Fibrillazione atriale: oltre 700mila italiani colpiti


Presentati, per la prima volta nel nostro Paese, i risultati dello studio internazionale AUGUSTUS sulla fibrillazione atriale: anticoagulanti orali sicuri anche nel trattamento dei casi più complessi

Presentati, per la prima volta nel nostro Paese, i risultati dello studio internazionale AUGUSTUS sulla fibrillazione atriale: anticoagulanti orali sicuri anche nel trattamento dei casi più complessi

Cresce nel nostro Paese la diffusione della fibrillazione atriale, il più comune disturbo del ritmo cardiaco. Negli ultimi 20 anni, in Italia, si è registrato un aumento del 66% delle ospedalizzazioni determinate dalla patologia. E, come nel resto d’Europa, il numero di nuovi casi è destinato a crescere di pari passo con l’invecchiamento generale della popolazione. Solo nel nostro Paese, la malattia colpisce tra i 700mila e gli 800mila italiani e determina non solo gravi problemi di salute, ma anche spese sociali rilevanti per l’intera collettività. Si calcola che il costo annuo per ogni singolo paziente è di oltre 3.000 euro.

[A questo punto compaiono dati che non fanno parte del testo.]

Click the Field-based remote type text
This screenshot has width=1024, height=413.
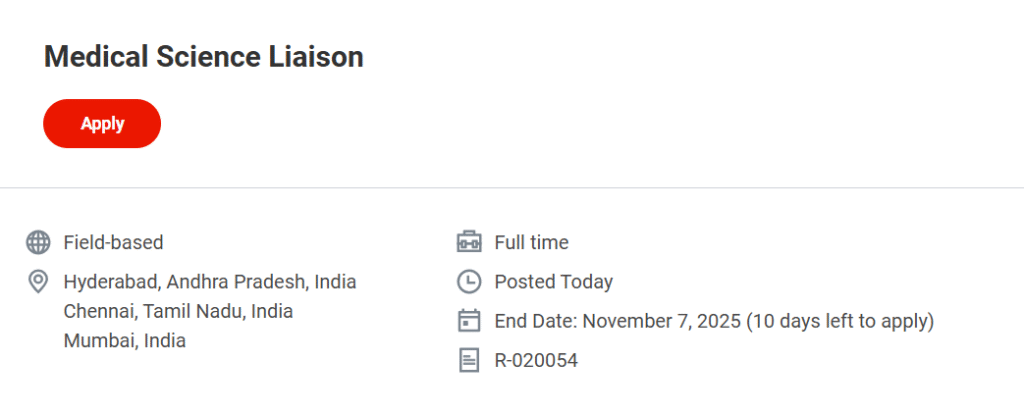click(113, 242)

Ma novità importanti si registrano per quanto riguarda il trattamento della malattia, anche nei casi più difficili. All’ultimo congresso dell’American College of Cardiology (ACC) è stato presentato lo studio internazionale AUGUSTUS, contemporaneamente pubblicato anche sulla rivista New England Journal of Medicine. Condotto su 4.614 persone, ha valutato i regimi antitrombotici in pazienti con fibrillazione atriale non valvolare e recente diagnosi di sindrome coronarica acuta (SCA) e/o sottoposti a intervento di angioplastica coronarica (PCI). “Si tratta di malati spesso difficili da curare perchè ad alto rischio sia trombotico che emorragico – afferma il prof. Pasquale Perrone Filardi, Direttore della Scuola di Specializzazione in malattie cardiovascolari dell’Università Federico II di Napoli -. Dal nuovo studio è emerso che la percentuale di pazienti con sanguinamento maggiore o non maggiore clinicamente rilevante a sei mesi era significativamente inferiore in quelli trattati con Apixaban, rispetto a quelli trattati con antagonista della vitamina K”. I risultati della ricerca sono presentati oggi, per la prima volta nel nostro Paese, durante un incontro di approfondimento tra specialisti e giornalisti. L’evento è stato organizzato per illustrare le ultime novità emerse dalla ricerca medico-scientifica.

Oggi gli specialisti possono prescrivere terapie estremamente efficaci e con controindicazioni più contenute rispetto al passato – aggiunge il prof. Filippo Crea, Direttore Dipartimento di Scienze Cardiovascolari, Policlinico Agostino Gemelli – Università Cattolica del Sacro Cuore -. Gli anticoagulanti orali hanno migliorato la qualità di vita dei pazienti. Sono in grado di ridurre il rischio di ictus e causano sanguinamenti minori rispetto a quelli indotti dalle altre cure farmacologiche. Apixaban è un inibitore selettivo del fattore Xa, una proteina chiave della coagulazione del sangue. Riesce a diminuire la produzione di trombina e così anche la formazione di coaguli”.

La fibrillazione atriale raddoppia il rischio di morte e aumenta di ben cinque volte la probabilità d’insorgenza di ictus. “È una delle patologie cardio cerebrovascolari più diffuse nei Paesi occidentali – sottolinea il prof. Giuseppe Musumeci, Direttore della Cardiologia dell’Azienda ospedaliera S. Croce e Carle di Cuneo -. In Italia i nuovi casi di ictus l’anno sono stati 200.000, un terzo di quelli registrati negli over 80 è riconducibile alla fibrillazione atriale. Particolarmente alto è il numero delle recidive che rappresenta infatti un quinto delle diagnosi. È quindi fondamentale per pazienti e specialisti avere a disposizione terapie in grado di prevenire una patologia così pericolosa”.

“La fibrillazione atriale, a volte, può rivelarsi difficile da diagnosticare – conclude il prof. Pasquale Caldarola, Direttore della Cardiologia dell’Ospedale San Paolo di Bari -. Quando il battito cardiaco è irregolare, o accelerato, non sempre i sintomi sono evidenti. È importante quindi svolgere controlli periodici tra tutte le persone considerate a rischio. Esistono esami che ci permettono di ottenere un monitoraggio preciso dell’attività cardiaca e quindi anche diagnosi dettagliate sulla patologia e la sua evoluzione”.